((
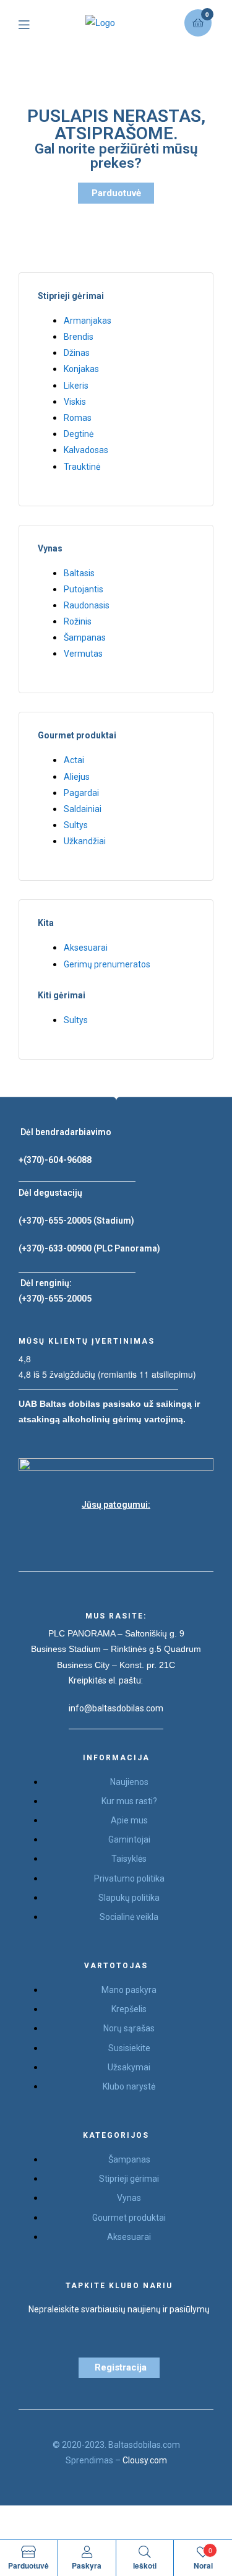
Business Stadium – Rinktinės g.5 (96, 1649)
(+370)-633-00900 (55, 1248)
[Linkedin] (147, 1534)
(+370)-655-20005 (56, 1220)
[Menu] (33, 23)
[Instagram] (116, 1534)
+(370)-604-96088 (55, 1160)
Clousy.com (144, 2460)
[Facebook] (85, 1534)
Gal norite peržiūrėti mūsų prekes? (116, 155)
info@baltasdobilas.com (116, 1708)
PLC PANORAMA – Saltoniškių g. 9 (116, 1633)
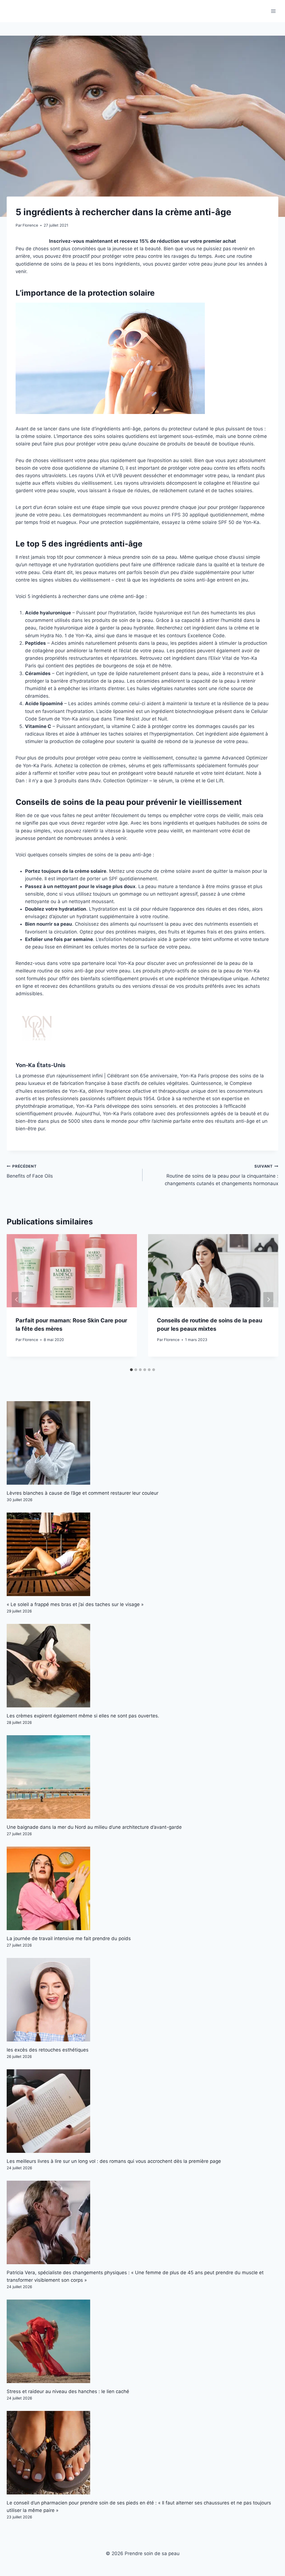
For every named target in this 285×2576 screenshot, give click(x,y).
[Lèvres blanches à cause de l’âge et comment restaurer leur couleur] (142, 1443)
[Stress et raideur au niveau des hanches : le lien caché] (142, 2341)
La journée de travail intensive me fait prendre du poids (69, 1938)
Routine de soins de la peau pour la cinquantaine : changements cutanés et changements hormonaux (221, 1175)
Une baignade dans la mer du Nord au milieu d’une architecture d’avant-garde (94, 1827)
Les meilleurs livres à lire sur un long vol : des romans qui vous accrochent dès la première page (114, 2161)
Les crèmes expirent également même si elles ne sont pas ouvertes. (83, 1716)
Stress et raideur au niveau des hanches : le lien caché (68, 2391)
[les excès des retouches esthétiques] (142, 1999)
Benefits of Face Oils (30, 1171)
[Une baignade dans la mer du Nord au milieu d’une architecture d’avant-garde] (142, 1777)
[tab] (131, 1369)
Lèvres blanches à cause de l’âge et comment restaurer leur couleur (82, 1493)
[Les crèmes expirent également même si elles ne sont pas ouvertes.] (142, 1665)
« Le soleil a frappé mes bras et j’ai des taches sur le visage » (75, 1604)
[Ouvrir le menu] (273, 11)
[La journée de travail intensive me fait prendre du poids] (142, 1888)
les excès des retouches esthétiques (48, 2050)
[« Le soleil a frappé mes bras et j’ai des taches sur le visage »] (142, 1554)
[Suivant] (268, 1299)
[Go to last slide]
))
### Work item
All the lines above are to be reproduced exactly, except the pictures.

### Answer space
Business Stadium – Rinktinės g.5 (96, 1649)
(+370)-633-00900 (55, 1248)
[Linkedin] (147, 1534)
(+370)-655-20005 (56, 1220)
[Menu] (33, 23)
[Instagram] (116, 1534)
+(370)-604-96088 (55, 1160)
Clousy.com (144, 2460)
[Facebook] (85, 1534)
Gal norite peržiūrėti mūsų prekes? (116, 155)
info@baltasdobilas.com (116, 1708)
PLC PANORAMA – Saltoniškių g. 9 (116, 1633)
For every named target in this 285×2576 screenshot, give click(x,y).
[Lèvres blanches à cause de l’âge et comment restaurer leur couleur] (142, 1443)
[Stress et raideur au niveau des hanches : le lien caché] (142, 2341)
La journée de travail intensive me fait prendre du poids (69, 1938)
Routine de soins de la peau pour la cinquantaine : changements cutanés et changements hormonaux (221, 1175)
Une baignade dans la mer du Nord au milieu d’une architecture d’avant-garde (94, 1827)
Les meilleurs livres à lire sur un long vol : des romans qui vous accrochent dès la première page (114, 2161)
Les crèmes expirent également même si elles ne sont pas ouvertes. (83, 1716)
Stress et raideur au niveau des hanches : le lien caché (68, 2391)
[les excès des retouches esthétiques] (142, 1999)
Benefits of Face Oils (30, 1171)
[Une baignade dans la mer du Nord au milieu d’une architecture d’avant-garde] (142, 1777)
[tab] (131, 1369)
Lèvres blanches à cause de l’âge et comment restaurer leur couleur (82, 1493)
[Les crèmes expirent également même si elles ne sont pas ouvertes.] (142, 1665)
« Le soleil a frappé mes bras et j’ai des taches sur le visage » (75, 1604)
[Ouvrir le menu] (273, 11)
[La journée de travail intensive me fait prendre du poids] (142, 1888)
les excès des retouches esthétiques (48, 2050)
[« Le soleil a frappé mes bras et j’ai des taches sur le visage »] (142, 1554)
[Suivant] (268, 1299)
[Go to last slide]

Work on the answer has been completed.